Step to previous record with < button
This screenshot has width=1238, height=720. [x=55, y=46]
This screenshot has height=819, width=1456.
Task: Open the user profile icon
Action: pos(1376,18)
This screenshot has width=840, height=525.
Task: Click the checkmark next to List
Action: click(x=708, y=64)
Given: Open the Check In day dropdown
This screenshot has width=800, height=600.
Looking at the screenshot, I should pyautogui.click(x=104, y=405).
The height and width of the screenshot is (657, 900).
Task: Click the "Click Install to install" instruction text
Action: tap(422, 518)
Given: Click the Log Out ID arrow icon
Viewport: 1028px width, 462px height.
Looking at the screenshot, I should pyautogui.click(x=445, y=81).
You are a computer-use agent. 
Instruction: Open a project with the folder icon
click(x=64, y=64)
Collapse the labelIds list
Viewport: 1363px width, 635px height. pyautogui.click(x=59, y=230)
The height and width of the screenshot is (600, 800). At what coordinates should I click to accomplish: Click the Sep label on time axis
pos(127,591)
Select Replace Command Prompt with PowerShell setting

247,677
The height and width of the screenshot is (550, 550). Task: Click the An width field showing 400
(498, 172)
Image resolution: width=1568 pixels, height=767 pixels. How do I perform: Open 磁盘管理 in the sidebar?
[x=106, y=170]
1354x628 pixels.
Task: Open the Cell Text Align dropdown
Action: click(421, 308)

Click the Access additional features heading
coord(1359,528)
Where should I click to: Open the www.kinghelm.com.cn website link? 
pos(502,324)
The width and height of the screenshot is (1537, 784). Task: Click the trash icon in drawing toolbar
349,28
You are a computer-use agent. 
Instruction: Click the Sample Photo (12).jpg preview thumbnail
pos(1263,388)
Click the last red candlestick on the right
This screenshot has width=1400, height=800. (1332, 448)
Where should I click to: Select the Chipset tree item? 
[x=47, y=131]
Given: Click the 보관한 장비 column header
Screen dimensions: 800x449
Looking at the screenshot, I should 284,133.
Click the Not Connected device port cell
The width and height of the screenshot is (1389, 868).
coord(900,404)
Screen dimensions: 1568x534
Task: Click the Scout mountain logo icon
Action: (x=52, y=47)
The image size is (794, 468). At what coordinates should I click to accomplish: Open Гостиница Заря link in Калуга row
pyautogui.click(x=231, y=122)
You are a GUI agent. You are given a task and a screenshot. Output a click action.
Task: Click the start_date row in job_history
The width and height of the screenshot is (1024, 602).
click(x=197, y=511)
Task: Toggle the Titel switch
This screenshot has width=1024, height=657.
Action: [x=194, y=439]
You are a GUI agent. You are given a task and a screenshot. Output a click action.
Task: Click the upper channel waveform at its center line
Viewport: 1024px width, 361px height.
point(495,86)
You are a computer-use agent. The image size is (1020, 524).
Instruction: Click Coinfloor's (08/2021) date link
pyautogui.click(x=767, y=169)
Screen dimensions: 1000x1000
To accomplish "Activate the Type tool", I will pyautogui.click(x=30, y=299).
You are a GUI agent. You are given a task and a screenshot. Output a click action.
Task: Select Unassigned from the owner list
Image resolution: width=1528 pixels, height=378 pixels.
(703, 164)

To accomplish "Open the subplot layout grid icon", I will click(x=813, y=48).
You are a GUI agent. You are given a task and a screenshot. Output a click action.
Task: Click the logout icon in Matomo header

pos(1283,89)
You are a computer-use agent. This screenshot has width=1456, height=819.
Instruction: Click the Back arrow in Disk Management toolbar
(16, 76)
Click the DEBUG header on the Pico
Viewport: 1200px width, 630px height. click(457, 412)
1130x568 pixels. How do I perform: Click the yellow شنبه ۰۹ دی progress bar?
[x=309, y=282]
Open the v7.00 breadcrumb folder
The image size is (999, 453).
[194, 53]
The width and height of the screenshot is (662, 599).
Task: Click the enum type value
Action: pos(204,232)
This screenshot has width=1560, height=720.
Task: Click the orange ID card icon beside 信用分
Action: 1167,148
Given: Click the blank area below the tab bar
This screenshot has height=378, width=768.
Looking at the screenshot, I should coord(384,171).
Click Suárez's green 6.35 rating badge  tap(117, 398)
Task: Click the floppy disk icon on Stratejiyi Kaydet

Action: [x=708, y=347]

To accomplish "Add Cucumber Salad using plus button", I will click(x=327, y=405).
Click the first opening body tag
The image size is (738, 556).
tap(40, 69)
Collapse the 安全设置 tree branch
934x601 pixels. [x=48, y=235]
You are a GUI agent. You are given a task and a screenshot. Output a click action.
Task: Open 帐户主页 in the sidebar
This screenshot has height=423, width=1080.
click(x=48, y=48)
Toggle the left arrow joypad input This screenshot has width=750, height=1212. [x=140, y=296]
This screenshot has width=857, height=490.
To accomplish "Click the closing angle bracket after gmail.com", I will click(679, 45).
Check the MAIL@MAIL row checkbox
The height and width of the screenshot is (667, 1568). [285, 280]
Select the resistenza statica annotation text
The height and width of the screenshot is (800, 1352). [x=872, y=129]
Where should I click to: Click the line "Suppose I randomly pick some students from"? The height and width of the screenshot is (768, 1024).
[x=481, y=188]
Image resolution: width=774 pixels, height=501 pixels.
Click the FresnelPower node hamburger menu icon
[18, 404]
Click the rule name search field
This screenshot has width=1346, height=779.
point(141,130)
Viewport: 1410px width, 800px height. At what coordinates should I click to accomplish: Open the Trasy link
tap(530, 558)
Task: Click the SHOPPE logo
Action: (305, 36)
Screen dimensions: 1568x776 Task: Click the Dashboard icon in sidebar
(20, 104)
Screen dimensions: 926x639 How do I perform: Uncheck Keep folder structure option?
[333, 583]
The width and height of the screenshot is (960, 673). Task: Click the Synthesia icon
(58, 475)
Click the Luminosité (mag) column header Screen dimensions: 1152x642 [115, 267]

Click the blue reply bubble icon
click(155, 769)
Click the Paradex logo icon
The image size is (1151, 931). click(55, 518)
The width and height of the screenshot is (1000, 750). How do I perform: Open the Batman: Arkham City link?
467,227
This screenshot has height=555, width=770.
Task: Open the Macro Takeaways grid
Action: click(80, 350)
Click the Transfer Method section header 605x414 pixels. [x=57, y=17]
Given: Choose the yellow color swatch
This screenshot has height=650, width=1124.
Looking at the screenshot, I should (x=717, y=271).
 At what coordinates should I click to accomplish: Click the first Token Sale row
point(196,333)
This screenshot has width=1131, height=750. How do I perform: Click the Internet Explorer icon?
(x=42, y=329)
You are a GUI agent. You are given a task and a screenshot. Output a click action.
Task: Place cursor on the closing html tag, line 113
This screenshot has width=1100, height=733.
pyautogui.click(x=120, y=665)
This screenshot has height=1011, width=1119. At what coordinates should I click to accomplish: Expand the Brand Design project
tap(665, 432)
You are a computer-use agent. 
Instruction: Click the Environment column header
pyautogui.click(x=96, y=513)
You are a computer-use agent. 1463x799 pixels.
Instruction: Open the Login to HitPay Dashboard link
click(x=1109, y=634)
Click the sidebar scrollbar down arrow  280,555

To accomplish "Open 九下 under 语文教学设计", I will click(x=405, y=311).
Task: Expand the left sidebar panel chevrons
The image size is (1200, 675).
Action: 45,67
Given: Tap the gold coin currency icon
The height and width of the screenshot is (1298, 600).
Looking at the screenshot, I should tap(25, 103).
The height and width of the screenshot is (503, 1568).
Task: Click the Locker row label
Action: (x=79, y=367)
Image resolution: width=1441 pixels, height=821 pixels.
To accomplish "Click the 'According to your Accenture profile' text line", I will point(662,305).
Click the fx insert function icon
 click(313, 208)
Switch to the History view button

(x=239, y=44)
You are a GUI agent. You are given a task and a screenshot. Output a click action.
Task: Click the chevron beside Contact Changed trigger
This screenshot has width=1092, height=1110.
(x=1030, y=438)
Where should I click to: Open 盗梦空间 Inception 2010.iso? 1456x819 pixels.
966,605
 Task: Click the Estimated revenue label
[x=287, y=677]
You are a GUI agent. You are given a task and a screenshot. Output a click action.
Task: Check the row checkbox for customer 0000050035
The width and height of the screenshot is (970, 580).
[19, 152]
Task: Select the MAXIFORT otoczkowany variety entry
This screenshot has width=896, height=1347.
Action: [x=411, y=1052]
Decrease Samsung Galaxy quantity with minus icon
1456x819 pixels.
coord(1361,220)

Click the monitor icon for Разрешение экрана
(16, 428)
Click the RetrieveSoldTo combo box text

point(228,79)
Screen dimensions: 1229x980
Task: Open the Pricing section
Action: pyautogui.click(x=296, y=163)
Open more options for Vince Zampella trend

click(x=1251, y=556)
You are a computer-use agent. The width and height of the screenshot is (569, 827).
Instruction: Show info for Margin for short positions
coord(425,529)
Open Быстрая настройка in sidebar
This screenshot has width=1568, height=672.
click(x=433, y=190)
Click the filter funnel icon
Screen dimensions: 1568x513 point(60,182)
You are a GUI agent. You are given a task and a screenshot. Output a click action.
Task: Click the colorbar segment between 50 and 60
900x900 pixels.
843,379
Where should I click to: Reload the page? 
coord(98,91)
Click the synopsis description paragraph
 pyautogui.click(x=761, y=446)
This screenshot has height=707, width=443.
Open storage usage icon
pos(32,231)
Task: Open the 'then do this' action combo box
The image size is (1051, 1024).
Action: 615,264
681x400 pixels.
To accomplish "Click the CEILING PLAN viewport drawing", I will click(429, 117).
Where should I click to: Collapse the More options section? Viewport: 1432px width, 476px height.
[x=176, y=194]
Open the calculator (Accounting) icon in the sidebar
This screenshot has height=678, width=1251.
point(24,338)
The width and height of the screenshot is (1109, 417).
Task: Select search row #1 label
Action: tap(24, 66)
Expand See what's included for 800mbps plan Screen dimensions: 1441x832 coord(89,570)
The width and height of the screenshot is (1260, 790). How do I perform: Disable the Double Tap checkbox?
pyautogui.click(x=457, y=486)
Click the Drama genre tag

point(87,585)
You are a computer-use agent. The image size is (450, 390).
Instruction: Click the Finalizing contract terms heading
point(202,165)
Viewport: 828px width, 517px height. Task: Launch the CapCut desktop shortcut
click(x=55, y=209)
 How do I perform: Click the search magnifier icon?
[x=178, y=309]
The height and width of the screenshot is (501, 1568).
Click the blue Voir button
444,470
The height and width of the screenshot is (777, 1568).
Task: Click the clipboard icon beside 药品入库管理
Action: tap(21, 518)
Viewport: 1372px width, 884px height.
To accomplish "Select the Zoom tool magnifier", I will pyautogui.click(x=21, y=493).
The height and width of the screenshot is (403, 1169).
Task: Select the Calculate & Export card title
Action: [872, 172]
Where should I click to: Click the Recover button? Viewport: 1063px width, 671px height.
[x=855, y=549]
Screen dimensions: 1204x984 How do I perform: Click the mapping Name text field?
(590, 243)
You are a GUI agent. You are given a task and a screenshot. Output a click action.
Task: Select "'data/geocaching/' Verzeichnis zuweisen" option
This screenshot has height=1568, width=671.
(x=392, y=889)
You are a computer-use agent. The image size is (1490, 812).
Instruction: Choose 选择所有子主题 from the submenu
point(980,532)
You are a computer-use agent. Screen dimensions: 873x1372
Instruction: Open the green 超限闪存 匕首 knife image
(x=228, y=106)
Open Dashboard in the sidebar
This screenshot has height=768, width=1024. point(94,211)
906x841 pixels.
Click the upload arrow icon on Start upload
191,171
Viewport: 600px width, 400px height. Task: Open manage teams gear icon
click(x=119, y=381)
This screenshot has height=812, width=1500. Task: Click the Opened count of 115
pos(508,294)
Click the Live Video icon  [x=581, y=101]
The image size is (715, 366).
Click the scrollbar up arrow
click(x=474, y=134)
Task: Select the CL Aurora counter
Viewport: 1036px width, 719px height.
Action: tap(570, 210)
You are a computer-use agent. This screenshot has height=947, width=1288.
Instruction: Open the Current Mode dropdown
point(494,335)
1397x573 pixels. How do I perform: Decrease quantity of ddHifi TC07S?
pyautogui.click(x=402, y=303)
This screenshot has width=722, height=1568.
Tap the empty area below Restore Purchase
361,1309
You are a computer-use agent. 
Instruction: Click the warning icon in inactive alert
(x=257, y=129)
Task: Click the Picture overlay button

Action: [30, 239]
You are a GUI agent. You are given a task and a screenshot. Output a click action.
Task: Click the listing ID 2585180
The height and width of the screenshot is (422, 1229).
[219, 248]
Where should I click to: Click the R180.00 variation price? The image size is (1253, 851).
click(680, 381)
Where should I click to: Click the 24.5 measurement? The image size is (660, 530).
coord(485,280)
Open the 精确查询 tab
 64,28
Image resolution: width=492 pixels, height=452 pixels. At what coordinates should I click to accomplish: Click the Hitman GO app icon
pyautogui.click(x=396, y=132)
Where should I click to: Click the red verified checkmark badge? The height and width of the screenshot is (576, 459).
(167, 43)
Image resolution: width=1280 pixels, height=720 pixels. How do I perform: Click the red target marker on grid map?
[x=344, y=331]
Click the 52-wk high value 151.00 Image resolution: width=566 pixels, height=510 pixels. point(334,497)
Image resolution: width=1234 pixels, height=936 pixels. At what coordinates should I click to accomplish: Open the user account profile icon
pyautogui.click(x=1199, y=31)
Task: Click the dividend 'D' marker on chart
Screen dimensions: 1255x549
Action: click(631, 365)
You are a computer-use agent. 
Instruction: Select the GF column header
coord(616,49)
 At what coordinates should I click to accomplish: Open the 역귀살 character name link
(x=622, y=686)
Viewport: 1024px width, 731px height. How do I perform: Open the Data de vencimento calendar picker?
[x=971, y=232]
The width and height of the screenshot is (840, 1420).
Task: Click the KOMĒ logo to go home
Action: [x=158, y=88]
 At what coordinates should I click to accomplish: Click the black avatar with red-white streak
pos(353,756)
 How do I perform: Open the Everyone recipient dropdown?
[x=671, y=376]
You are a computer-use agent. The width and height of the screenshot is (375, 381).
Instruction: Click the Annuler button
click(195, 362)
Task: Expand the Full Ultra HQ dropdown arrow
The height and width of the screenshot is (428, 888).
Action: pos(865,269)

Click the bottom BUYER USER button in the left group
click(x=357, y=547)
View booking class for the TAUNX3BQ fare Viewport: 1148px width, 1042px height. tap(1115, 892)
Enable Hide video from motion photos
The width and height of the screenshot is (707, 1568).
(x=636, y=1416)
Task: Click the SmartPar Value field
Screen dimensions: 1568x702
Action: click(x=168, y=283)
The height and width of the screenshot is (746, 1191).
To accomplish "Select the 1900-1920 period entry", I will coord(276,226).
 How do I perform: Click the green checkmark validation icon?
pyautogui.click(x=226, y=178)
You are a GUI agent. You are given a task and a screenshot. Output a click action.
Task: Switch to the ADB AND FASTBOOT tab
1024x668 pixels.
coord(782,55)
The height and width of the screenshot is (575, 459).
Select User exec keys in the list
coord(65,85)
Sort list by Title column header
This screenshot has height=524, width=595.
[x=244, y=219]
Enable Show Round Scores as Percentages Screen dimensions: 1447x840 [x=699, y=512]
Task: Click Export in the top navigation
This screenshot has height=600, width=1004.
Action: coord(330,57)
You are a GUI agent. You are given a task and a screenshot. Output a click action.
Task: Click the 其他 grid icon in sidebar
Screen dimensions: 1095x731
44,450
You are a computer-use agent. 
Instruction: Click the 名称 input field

TASK PROMPT
Both the line containing "Where should I click to: Open the" and the line containing "Task: Select Unassigned from the owner list" belong in the answer. Print them and every line above that falls between them exactly, and no others.

EXERCISE SOLUTION
Where should I click to: Open the www.kinghelm.com.cn website link? 
pos(502,324)
The width and height of the screenshot is (1537, 784). Task: Click the trash icon in drawing toolbar
349,28
You are a computer-use agent. 
Instruction: Click the Sample Photo (12).jpg preview thumbnail
pos(1263,388)
Click the last red candlestick on the right
This screenshot has width=1400, height=800. (1332, 448)
Where should I click to: Select the Chipset tree item? 
[x=47, y=131]
Given: Click the 보관한 장비 column header
Screen dimensions: 800x449
Looking at the screenshot, I should 284,133.
Click the Not Connected device port cell
The width and height of the screenshot is (1389, 868).
coord(900,404)
Screen dimensions: 1568x534
Task: Click the Scout mountain logo icon
Action: (x=52, y=47)
The image size is (794, 468). At what coordinates should I click to accomplish: Open Гостиница Заря link in Калуга row
pyautogui.click(x=231, y=122)
You are a GUI agent. You are given a task and a screenshot. Output a click action.
Task: Click the start_date row in job_history
The width and height of the screenshot is (1024, 602).
click(x=197, y=511)
Task: Toggle the Titel switch
This screenshot has width=1024, height=657.
Action: [x=194, y=439]
You are a GUI agent. You are given a task and a screenshot. Output a click action.
Task: Click the upper channel waveform at its center line
Viewport: 1024px width, 361px height.
point(495,86)
You are a computer-use agent. The image size is (1020, 524).
Instruction: Click Coinfloor's (08/2021) date link
pyautogui.click(x=767, y=169)
Screen dimensions: 1000x1000
To accomplish "Activate the Type tool", I will pyautogui.click(x=30, y=299).
You are a GUI agent. You are given a task and a screenshot. Output a click action.
Task: Select Unassigned from the owner list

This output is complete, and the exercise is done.